▶ **Stored data entries**:

※

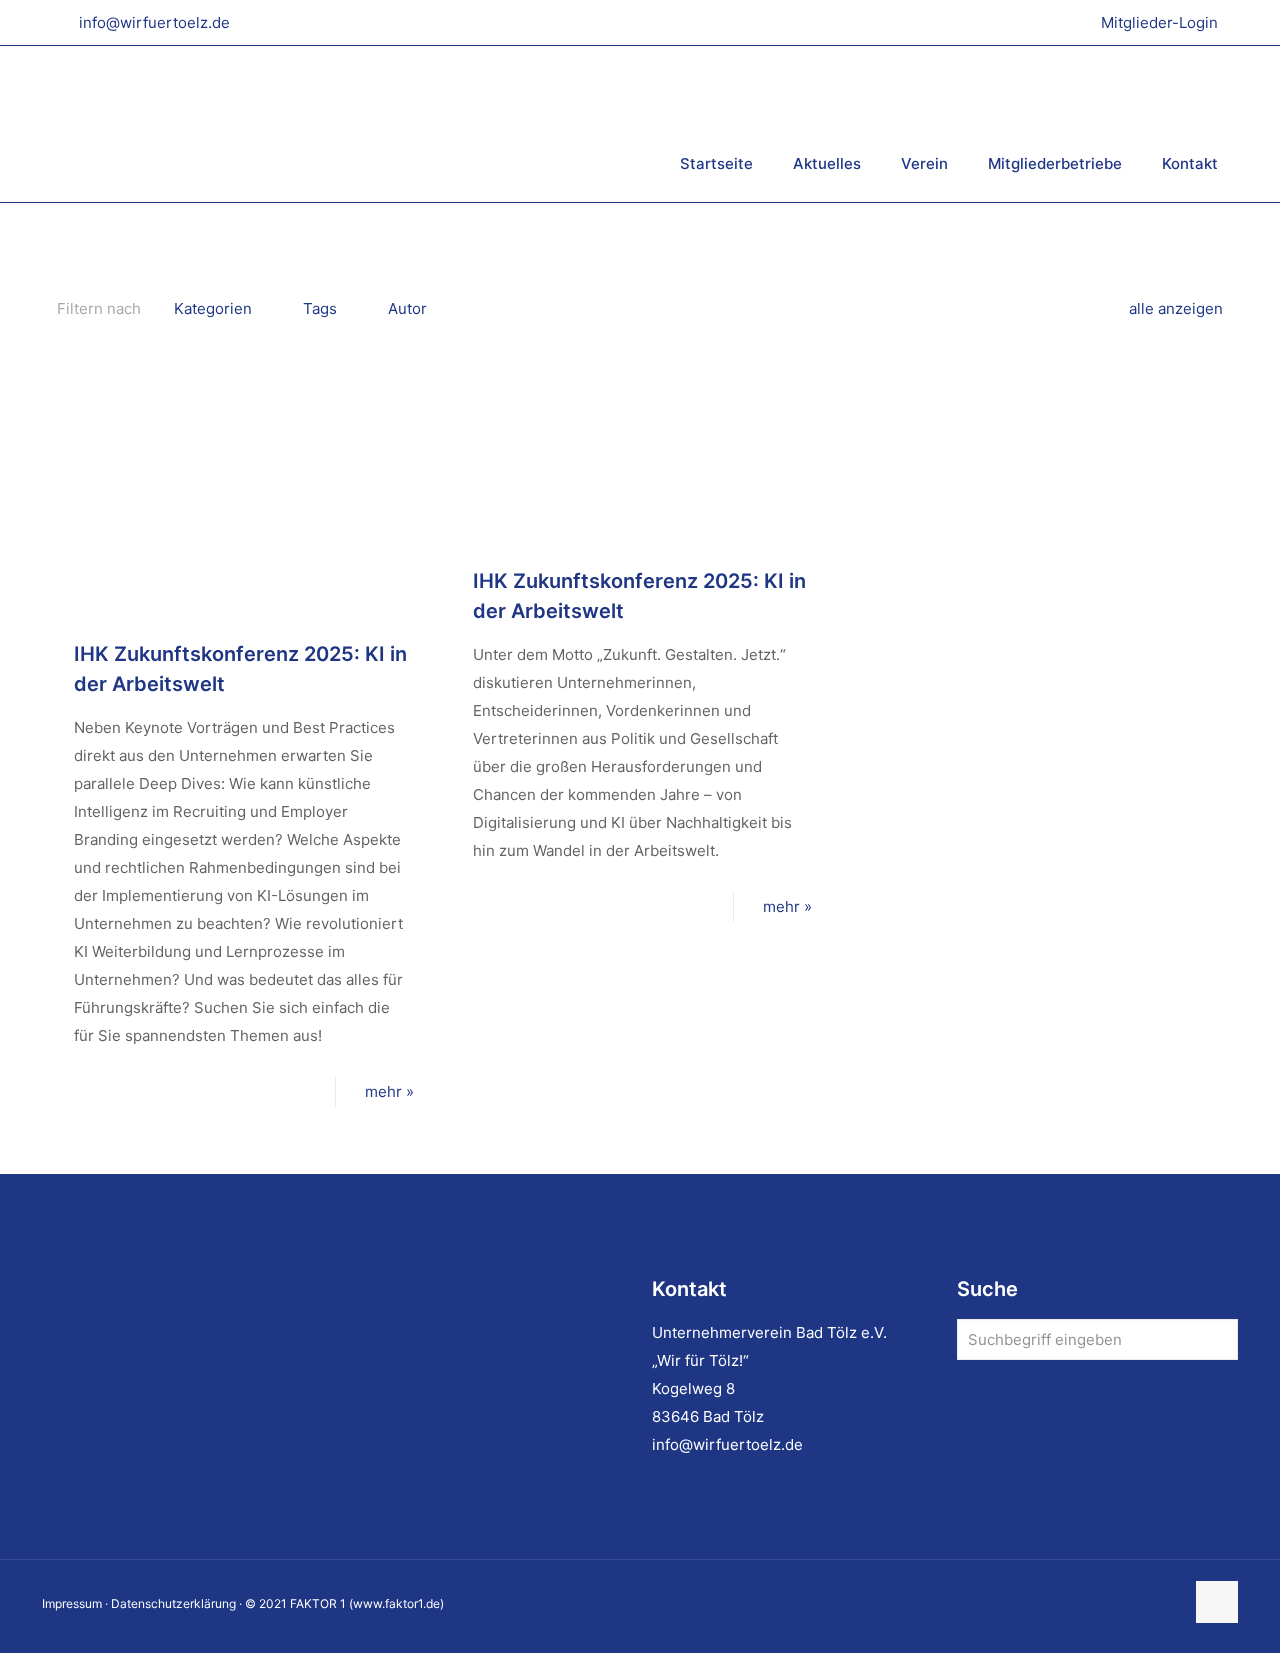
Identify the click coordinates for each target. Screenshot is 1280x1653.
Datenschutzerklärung (173, 1603)
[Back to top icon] (1217, 1602)
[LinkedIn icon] (1126, 1603)
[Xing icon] (1168, 1603)
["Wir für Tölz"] (287, 123)
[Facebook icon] (1105, 1603)
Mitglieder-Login (1159, 22)
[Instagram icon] (1147, 1603)
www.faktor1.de (396, 1603)
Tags (320, 308)
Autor (407, 308)
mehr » (389, 1091)
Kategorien (213, 308)
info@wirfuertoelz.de (154, 22)
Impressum (72, 1603)
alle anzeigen (1176, 308)
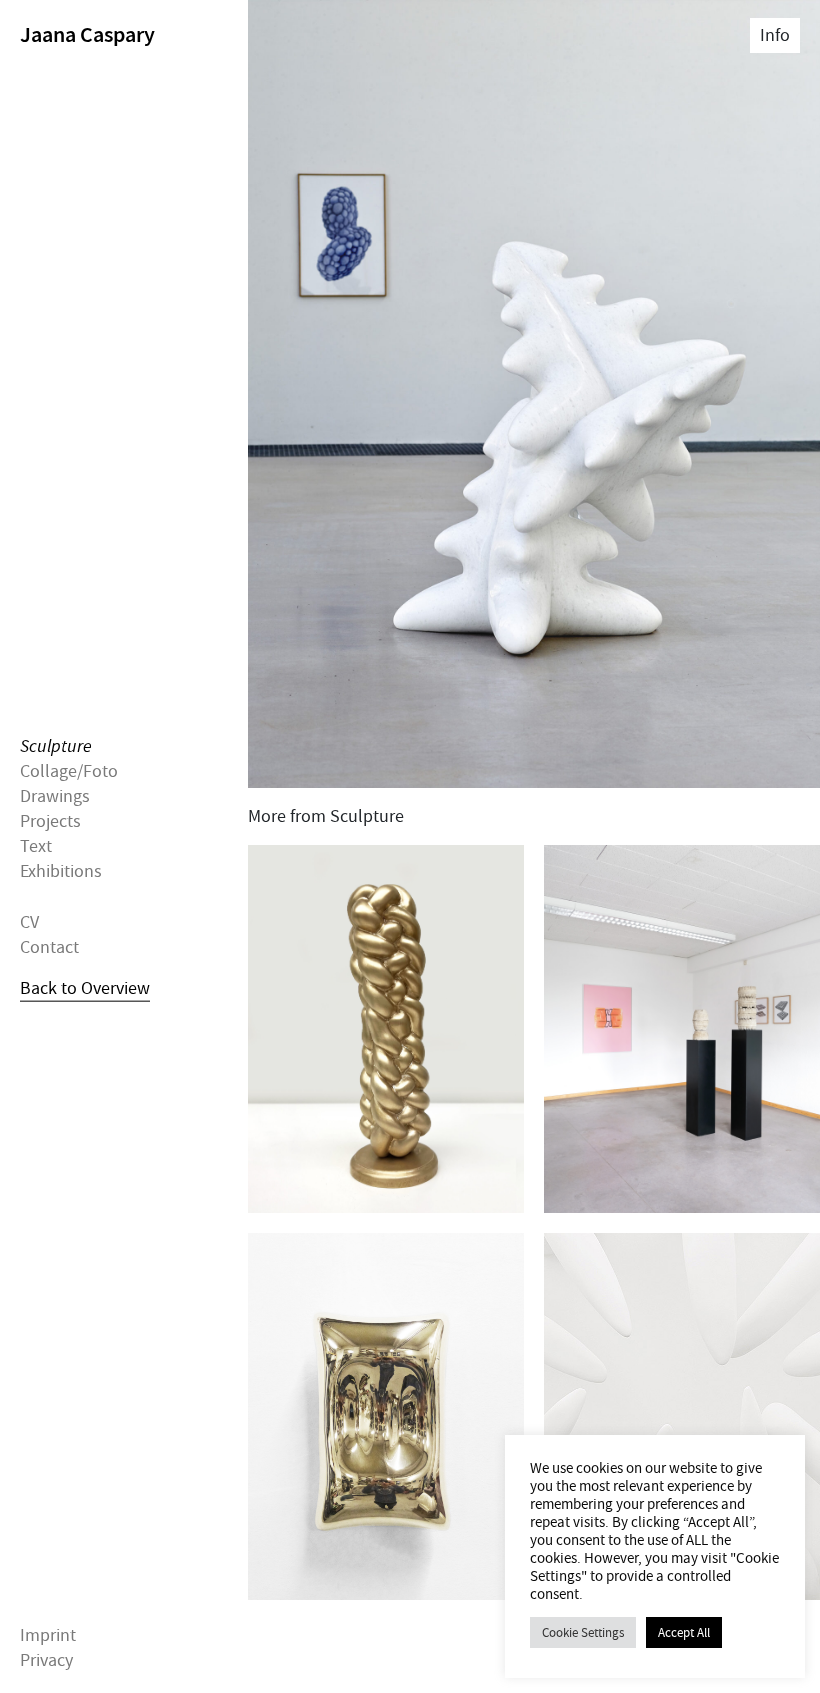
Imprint (48, 1635)
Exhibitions (61, 871)
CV (29, 921)
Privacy (46, 1660)
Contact (49, 947)
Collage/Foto (69, 770)
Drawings (55, 796)
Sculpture (56, 745)
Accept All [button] (684, 1632)
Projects (50, 821)
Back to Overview (85, 988)
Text (36, 846)
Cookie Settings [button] (583, 1632)
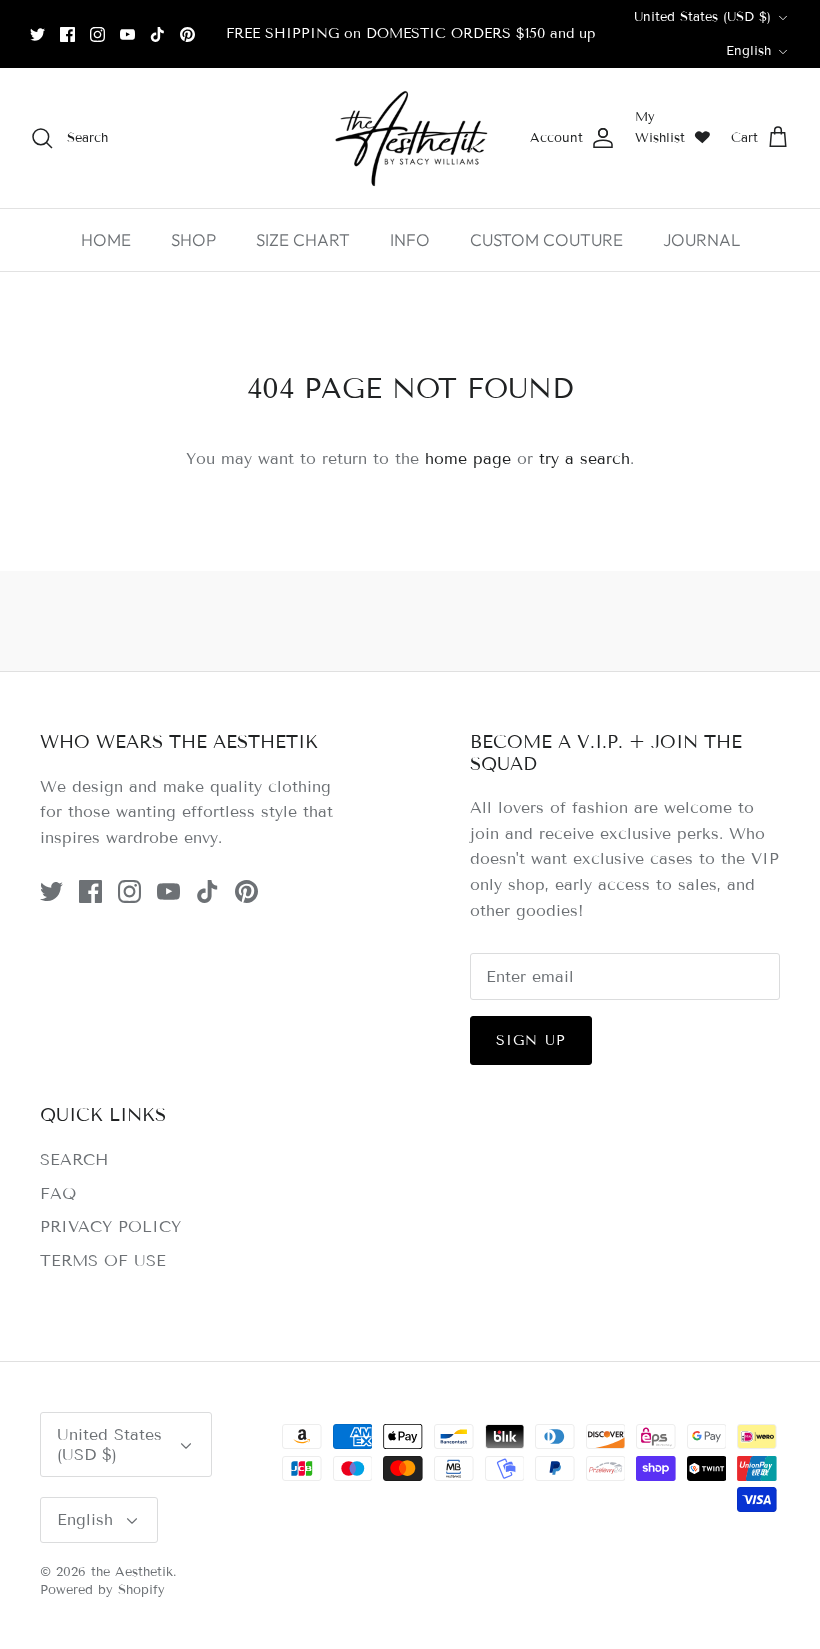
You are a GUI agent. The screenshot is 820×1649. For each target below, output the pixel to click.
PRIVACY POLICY (110, 1226)
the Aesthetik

※

▶ **About this task**: Only the lines from the one containing "info@wirfuertoelz.de (154, 22)" through the final line of the data should be given again, exactly and without pictures.

▶ **Exercise output**:
info@wirfuertoelz.de (154, 22)
Impressum (72, 1603)
alle anzeigen (1176, 308)
Imprint (48, 1635)
Exhibitions (61, 871)
CV (29, 921)
Privacy (46, 1660)
Contact (49, 947)
Collage/Foto (69, 770)
Drawings (55, 796)
Sculpture (56, 745)
Accept All [button] (684, 1632)
Projects (50, 821)
Back to Overview (85, 988)
Text (36, 846)
Cookie Settings [button] (583, 1632)
You are a GUI agent. The screenshot is 820×1649. For each target below, output the pixel to click.
PRIVACY POLICY (110, 1226)
the Aesthetik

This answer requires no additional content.